_ZADANIE 1_
W wykazie, w odcinku od wiersza zawierającego „採用情報 (477, 1040)” do końca wykazu, zamień „サイトマップ” na „サイトの地図” i przepisz tylko ten odcinek, poza tym bez zmian. Obrazy pomiń.

_FRAGMENT TEKSTU_
◇ ◇ ◇ ◇ ◇
Oczywiście, że tak, choć nie chcę tego wątku rozwijać. Zapewniam, że miałem telefony, które nadawałyby się do dobrych thrillerów. Bo widzi pan – zadzwonić do kogoś i mu nawrzucać, to w sumie żadna sztuka. Ale „zaserwować” komuś serię telefonów – serię trwającą tygodniami – z których wynika tylko to, że dzwoniący jest bardzo niezadowolony, ale to ja muszę się domyśleć o co chodzi i jakie będą konsekwencje tego niezadowolenia, to już kryminalna maestria. Ale z czasem uodporniłem się na nawet najbardziej wyrafinowane socjotechniki. Bójkę też już mam za sobą.
- Pojawił się moment w którym pomyślał Pan, że lepiej będzie przestać pisać o Masie i polskiej mafii?
Takich momentów było kilka. I to nie tylko z powodu wspomnianych wyżej telefonów czy listów od przestępców. Także z powodu fali hejtu, która rozlała się po całym internecie, a była skierowana przeciwko naszym książkom i przeciwko samemu Masie. Oczywiście, mi się przy okazji też dostawało, a krytycy nie przebierali w słowach i pomówieniach. „Niespełniony gangster” czy „promotor bandyty” to jedne z łagodniejszych wyzwisk.
W końcu uznałem, że nie mogę przejmować się atakami anonimowych autorów – jeśli ktoś ma mi coś do zarzucenia, niech otworzy przyłbicę i niech mi powie w twarz to, co ma do powiedzenia. Internet wykreował bohatera naszych czasów – bezkompromisowego, szalenie odważnego, ale… głęboko schowanego i kąsającego z ukrycia. Poza tym, sukces książki uświadomił mi, że sojuszników jest chyba jednak więcej niż wrogów.
- Wraz z premierą ostatniej książki o Jarosławie Sokołowskim, zbiegła się data wydania Pana innego tytułu - "Po prostu zabijałem". Znów pisze Pan o przestępstwach, morderstwach - dlaczego?
Bo zło fascynuje, jest znakomitym tematem dla opowiadacza historii. I dla literatury, i dla filmu. Autorzy kryminałów wymyślają zło w swoich głowach, a ja wolę pofatygować się do więzienia, aby porozmawiać z człowiekiem, przed którym drżeli inni. I próbować go zrozumieć. Powtarzam: zrozumieć, nie przebaczyć, bo ja nie jestem od przebaczania, ale od pisania. Nawiasem mówiąc, nie jestem typem dziennikarza ślęczącego nad dokumentami procesowymi – owszem, czytam to, co niezbędne, ale wolę rozmawiać z żywymi ludźmi. To trochę trudniejsze, ale daje o wiele większą satysfakcję.
◇ ◇ ◇ ◇ ◇
_DOSTARCZONY WYKAZ_
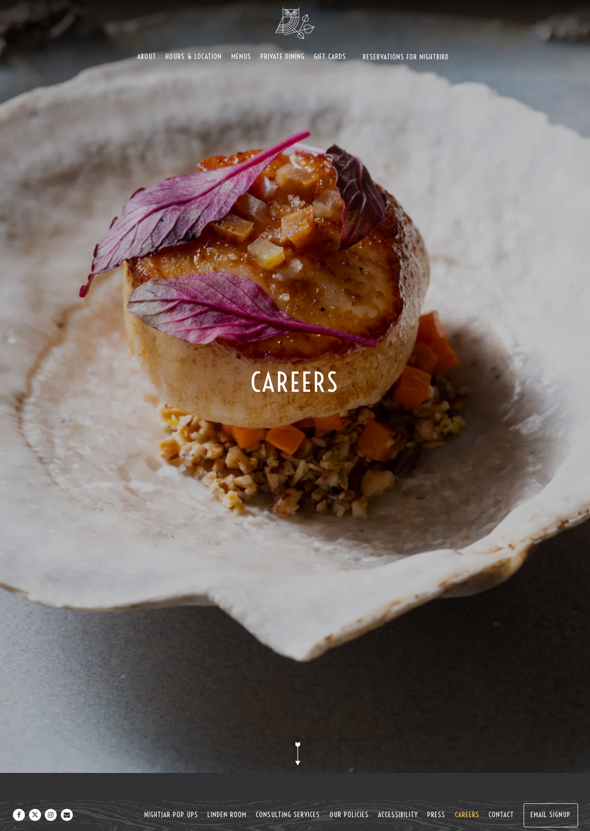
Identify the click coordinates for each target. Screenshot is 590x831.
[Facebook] (19, 815)
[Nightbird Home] (295, 22)
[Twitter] (35, 815)
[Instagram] (51, 815)
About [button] (146, 56)
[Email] (67, 815)
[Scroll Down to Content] (295, 753)
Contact (501, 814)
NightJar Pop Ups (171, 814)
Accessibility (398, 814)
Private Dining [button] (282, 56)
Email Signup (551, 814)
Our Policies (349, 814)
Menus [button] (241, 56)
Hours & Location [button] (193, 56)
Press (436, 814)
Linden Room (227, 814)
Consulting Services (288, 814)
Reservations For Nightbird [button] (406, 57)
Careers (467, 814)
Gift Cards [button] (330, 56)
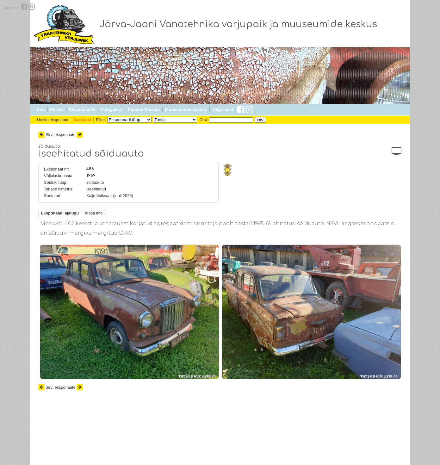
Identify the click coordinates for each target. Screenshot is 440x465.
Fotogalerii (111, 109)
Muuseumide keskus (186, 109)
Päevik (57, 109)
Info (41, 109)
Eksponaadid (82, 109)
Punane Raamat (144, 109)
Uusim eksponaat (52, 119)
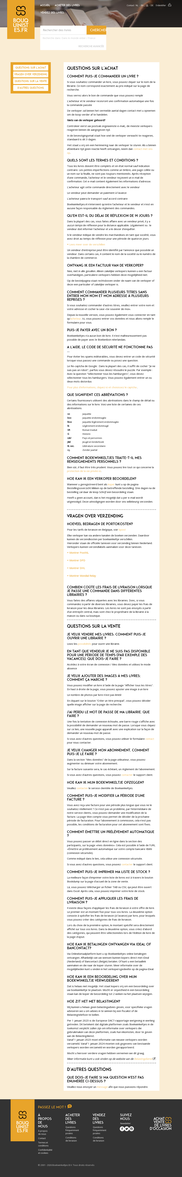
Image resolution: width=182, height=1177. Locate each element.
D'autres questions (30, 87)
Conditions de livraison (71, 1139)
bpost (122, 529)
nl (137, 5)
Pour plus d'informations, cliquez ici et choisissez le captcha (102, 387)
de (152, 5)
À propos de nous (42, 1132)
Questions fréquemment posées (72, 1130)
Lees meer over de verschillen (86, 244)
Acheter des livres (67, 5)
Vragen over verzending (30, 74)
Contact (130, 5)
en (142, 5)
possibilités (85, 643)
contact (149, 738)
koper (111, 484)
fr (147, 5)
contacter (127, 774)
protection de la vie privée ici (84, 471)
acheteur (75, 318)
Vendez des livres (52, 12)
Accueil (45, 5)
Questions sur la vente (31, 81)
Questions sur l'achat (30, 67)
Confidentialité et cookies (45, 1151)
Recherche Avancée (91, 46)
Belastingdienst (143, 1058)
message (102, 1086)
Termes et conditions (43, 1144)
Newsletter (125, 1123)
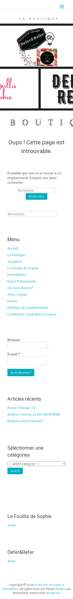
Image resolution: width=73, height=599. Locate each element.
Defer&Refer (16, 275)
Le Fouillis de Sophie (23, 268)
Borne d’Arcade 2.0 (21, 408)
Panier (12, 301)
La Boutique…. (17, 255)
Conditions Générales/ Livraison (31, 314)
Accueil (12, 248)
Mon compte (17, 294)
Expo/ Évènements (21, 281)
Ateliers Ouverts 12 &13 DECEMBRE (33, 414)
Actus (11, 525)
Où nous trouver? (20, 288)
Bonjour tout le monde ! (25, 421)
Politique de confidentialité (27, 308)
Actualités (14, 261)
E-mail (13, 354)
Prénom (13, 340)
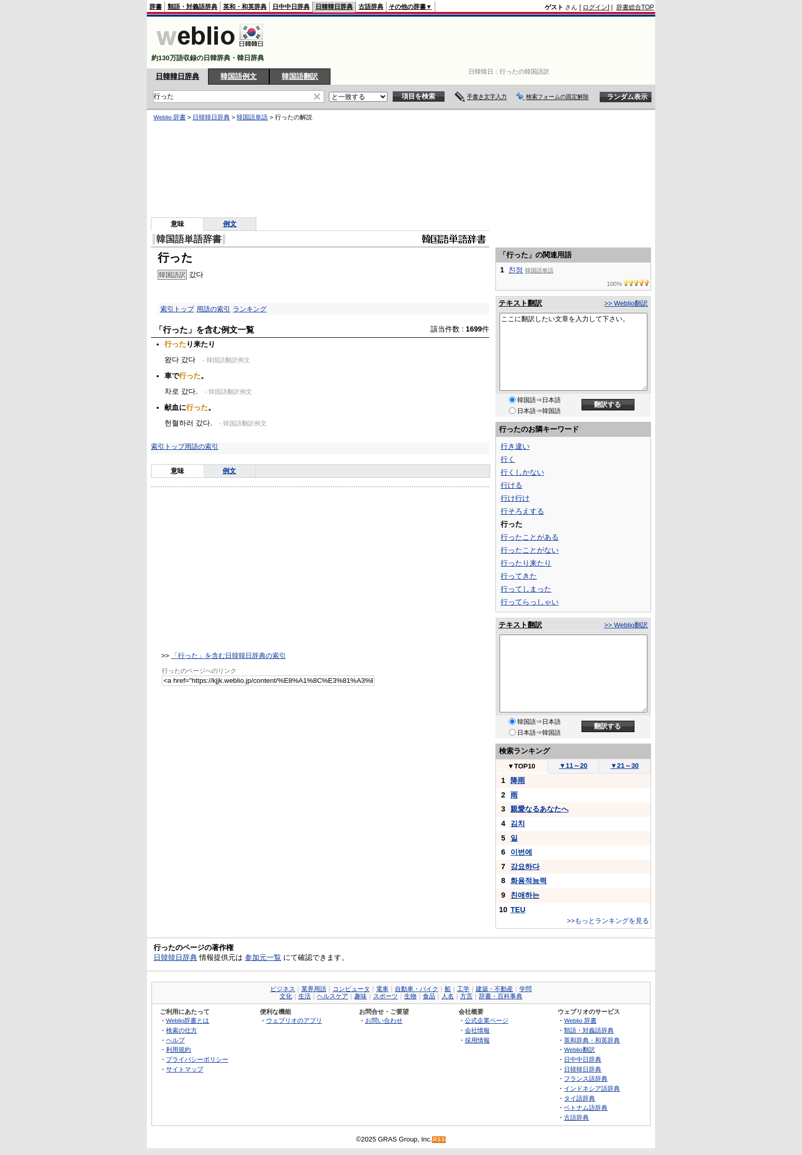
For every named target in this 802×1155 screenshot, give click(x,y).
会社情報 (477, 1030)
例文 (230, 224)
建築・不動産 (494, 989)
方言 (466, 996)
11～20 (573, 765)
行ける (511, 485)
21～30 (625, 765)
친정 (515, 270)
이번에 (521, 852)
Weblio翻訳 (579, 1049)
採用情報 (477, 1040)
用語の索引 (213, 309)
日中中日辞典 (291, 7)
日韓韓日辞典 (334, 7)
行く (508, 459)
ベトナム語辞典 (585, 1107)
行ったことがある (530, 537)
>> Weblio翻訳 (626, 303)
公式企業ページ (486, 1020)
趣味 (360, 996)
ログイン (595, 7)
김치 (517, 823)
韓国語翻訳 (300, 76)
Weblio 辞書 (170, 117)
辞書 (155, 7)
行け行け (515, 498)
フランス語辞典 (585, 1078)
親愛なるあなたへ (539, 809)
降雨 (517, 780)
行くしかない (522, 472)
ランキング (250, 309)
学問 (525, 989)
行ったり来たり (526, 563)
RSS (439, 1140)
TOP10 (521, 766)
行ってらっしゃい (530, 602)
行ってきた (519, 576)
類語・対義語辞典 (192, 7)
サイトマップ (184, 1069)
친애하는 (525, 895)
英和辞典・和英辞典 (592, 1040)
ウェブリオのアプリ (294, 1020)
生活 (304, 996)
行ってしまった (526, 589)
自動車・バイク (416, 989)
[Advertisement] (465, 42)
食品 (429, 996)
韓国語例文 (238, 76)
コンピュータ (351, 989)
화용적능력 (528, 880)
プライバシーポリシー (197, 1059)
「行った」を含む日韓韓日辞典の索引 (228, 655)
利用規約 (178, 1049)
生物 (410, 996)
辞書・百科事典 (500, 996)
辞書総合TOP (635, 7)
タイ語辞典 (579, 1098)
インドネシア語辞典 (592, 1088)
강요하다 (525, 866)
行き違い (515, 446)
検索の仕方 (181, 1030)
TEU (518, 909)
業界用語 (313, 989)
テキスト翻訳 (520, 303)
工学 (463, 989)
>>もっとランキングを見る (608, 921)
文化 (286, 996)
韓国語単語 (252, 117)
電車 (382, 989)
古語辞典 (370, 7)
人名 (447, 996)
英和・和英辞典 (245, 7)
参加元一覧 (263, 957)
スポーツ (385, 996)
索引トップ (177, 309)
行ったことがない (530, 550)
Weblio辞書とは (187, 1020)
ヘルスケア (332, 996)
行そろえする (522, 511)
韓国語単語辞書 (189, 239)
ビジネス (282, 989)
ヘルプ (175, 1040)
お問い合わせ (384, 1020)
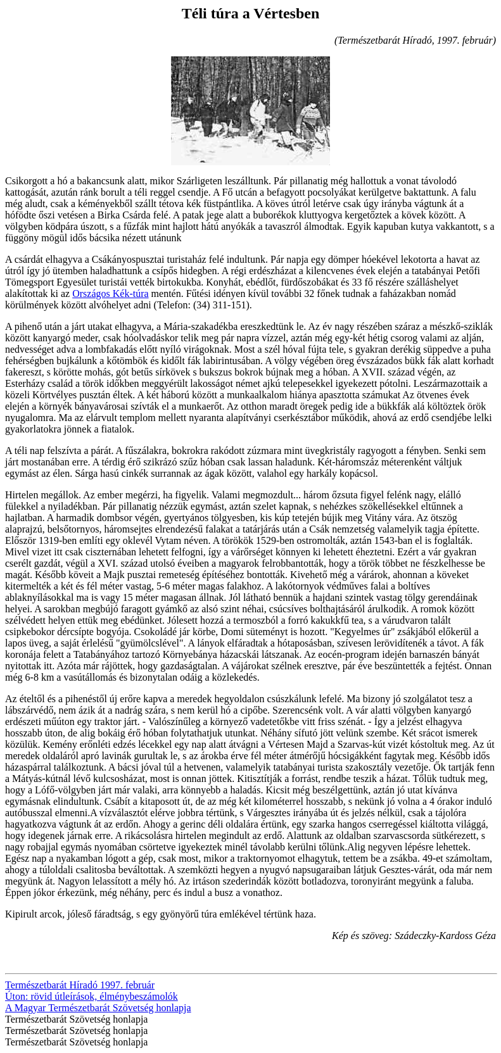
◇ ◇ ◇ ◇ ◇
_ZADANIE 2_
Jakie powody, dla których rozmówca myślał o zaprzestaniu pisania o Masie, podaje fragment?

_ROZWIĄZANIE ZADANIA 1_
採用情報 (477, 1040)
用語の索引 (213, 309)
日中中日辞典 (291, 7)
日韓韓日辞典 (334, 7)
行く (508, 459)
ベトナム語辞典 (585, 1107)
行ったことがある (530, 537)
>> Weblio翻訳 (626, 303)
公式企業ページ (486, 1020)
趣味 (360, 996)
ログイン (595, 7)
김치 (517, 823)
韓国語翻訳 (300, 76)
Weblio 辞書 (170, 117)
辞書 (155, 7)
行け行け (515, 498)
フランス語辞典 (585, 1078)
親愛なるあなたへ (539, 809)
降雨 (517, 780)
行くしかない (522, 472)
ランキング (250, 309)
学問 (525, 989)
行ったり来たり (526, 563)
RSS (439, 1140)
TOP10 (521, 766)
行ってらっしゃい (530, 602)
行ってきた (519, 576)
類語・対義語辞典 (192, 7)
サイトの地図 (184, 1069)
친애하는 (525, 895)
英和辞典・和英辞典 (592, 1040)
ウェブリオのアプリ (294, 1020)
生活 (304, 996)
行ってしまった (526, 589)
自動車・バイク (416, 989)
[Advertisement] (465, 42)
食品 (429, 996)
韓国語例文 (238, 76)
コンピュータ (351, 989)
화용적능력 (528, 880)
プライバシーポリシー (197, 1059)
「行った」を含む日韓韓日辞典の索引 (228, 655)
利用規約 (178, 1049)
生物 (410, 996)
辞書・百科事典 (500, 996)
辞書総合TOP (635, 7)
タイ語辞典 (579, 1098)
インドネシア語辞典 (592, 1088)
강요하다 (525, 866)
行き違い (515, 446)
検索の仕方 (181, 1030)
TEU (518, 909)
業界用語 (313, 989)
テキスト翻訳 (520, 303)
工学 (463, 989)
>>もっとランキングを見る (608, 921)
文化 (286, 996)
韓国語単語 (252, 117)
電車 (382, 989)
古語辞典 (370, 7)
人名 (447, 996)
英和・和英辞典 (245, 7)
参加元一覧 (263, 957)
スポーツ (385, 996)
索引トップ (177, 309)
行ったことがない (530, 550)
Weblio辞書とは (187, 1020)
ヘルスケア (332, 996)
行そろえする (522, 511)
韓国語単語辞書 (189, 239)
ビジネス (282, 989)
ヘルプ (175, 1040)
お問い合わせ (384, 1020)

_ROZWIĄZANIE ZADANIA 2_
- telefony
- listy od przestępców
- fala hejtu w internecie, skierowana przeciwko książkom i samemu Masie